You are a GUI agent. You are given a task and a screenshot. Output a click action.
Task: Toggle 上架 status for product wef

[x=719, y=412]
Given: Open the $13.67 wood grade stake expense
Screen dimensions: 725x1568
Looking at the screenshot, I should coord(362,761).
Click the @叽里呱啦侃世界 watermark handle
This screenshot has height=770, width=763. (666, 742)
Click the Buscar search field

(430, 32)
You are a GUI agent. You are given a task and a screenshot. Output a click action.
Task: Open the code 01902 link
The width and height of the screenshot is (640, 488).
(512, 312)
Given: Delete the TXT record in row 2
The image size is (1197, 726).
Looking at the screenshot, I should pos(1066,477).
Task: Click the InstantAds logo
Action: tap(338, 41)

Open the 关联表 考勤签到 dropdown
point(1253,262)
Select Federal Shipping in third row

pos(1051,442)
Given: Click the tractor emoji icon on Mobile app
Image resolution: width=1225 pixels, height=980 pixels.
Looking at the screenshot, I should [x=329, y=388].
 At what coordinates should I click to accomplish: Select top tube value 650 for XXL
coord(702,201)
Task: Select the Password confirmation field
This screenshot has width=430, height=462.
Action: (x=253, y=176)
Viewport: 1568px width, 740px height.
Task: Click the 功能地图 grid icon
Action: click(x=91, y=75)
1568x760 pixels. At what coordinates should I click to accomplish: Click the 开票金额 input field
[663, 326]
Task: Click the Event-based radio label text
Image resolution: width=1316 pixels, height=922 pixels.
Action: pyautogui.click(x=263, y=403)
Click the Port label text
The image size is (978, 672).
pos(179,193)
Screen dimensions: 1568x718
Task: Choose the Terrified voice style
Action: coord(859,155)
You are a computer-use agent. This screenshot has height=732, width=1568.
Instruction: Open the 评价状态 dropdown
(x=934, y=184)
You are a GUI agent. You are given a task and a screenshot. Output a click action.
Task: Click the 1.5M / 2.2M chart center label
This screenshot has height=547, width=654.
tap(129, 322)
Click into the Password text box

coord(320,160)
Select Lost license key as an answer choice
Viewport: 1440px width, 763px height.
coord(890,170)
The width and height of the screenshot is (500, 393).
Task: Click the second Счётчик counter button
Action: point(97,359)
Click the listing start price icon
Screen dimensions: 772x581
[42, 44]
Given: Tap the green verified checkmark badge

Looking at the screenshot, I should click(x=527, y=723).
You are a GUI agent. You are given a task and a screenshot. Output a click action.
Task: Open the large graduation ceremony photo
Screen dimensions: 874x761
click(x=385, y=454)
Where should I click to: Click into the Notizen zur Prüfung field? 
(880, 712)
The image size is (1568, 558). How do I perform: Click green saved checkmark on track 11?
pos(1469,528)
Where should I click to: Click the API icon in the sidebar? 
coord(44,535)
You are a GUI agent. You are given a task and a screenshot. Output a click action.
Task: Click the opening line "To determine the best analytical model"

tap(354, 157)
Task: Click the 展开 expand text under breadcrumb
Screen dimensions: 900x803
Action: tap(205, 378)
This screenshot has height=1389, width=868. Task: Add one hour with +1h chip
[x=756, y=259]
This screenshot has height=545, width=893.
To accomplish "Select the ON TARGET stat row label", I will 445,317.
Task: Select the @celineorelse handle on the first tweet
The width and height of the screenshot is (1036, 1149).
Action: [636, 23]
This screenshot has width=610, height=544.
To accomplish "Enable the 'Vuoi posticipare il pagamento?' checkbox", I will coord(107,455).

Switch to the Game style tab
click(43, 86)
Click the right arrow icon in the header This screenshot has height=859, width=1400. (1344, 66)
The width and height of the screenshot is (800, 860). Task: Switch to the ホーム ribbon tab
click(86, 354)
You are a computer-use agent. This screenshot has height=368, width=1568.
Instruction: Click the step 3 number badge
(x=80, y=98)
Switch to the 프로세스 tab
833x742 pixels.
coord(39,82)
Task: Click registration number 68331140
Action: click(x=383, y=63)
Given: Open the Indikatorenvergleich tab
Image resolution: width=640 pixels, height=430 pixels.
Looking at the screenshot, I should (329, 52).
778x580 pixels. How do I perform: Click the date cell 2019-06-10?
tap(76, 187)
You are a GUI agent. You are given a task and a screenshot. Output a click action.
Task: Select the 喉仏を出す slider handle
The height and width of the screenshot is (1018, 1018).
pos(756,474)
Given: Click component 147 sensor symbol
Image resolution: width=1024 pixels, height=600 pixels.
──────────────────────────────
## [ACTION ITEM]
Transcribe each line of the data above, unaltered, from the one where "Task: Toggle 上架 status for product wef" appears to the one where "Given: Delete the TXT record in row 2" appears, inclusive of both.

## [RESPONSE]
Task: Toggle 上架 status for product wef

[x=719, y=412]
Given: Open the $13.67 wood grade stake expense
Screen dimensions: 725x1568
Looking at the screenshot, I should coord(362,761).
Click the @叽里呱啦侃世界 watermark handle
This screenshot has height=770, width=763. (666, 742)
Click the Buscar search field

(430, 32)
You are a GUI agent. You are given a task and a screenshot. Output a click action.
Task: Open the code 01902 link
The width and height of the screenshot is (640, 488).
(512, 312)
Given: Delete the TXT record in row 2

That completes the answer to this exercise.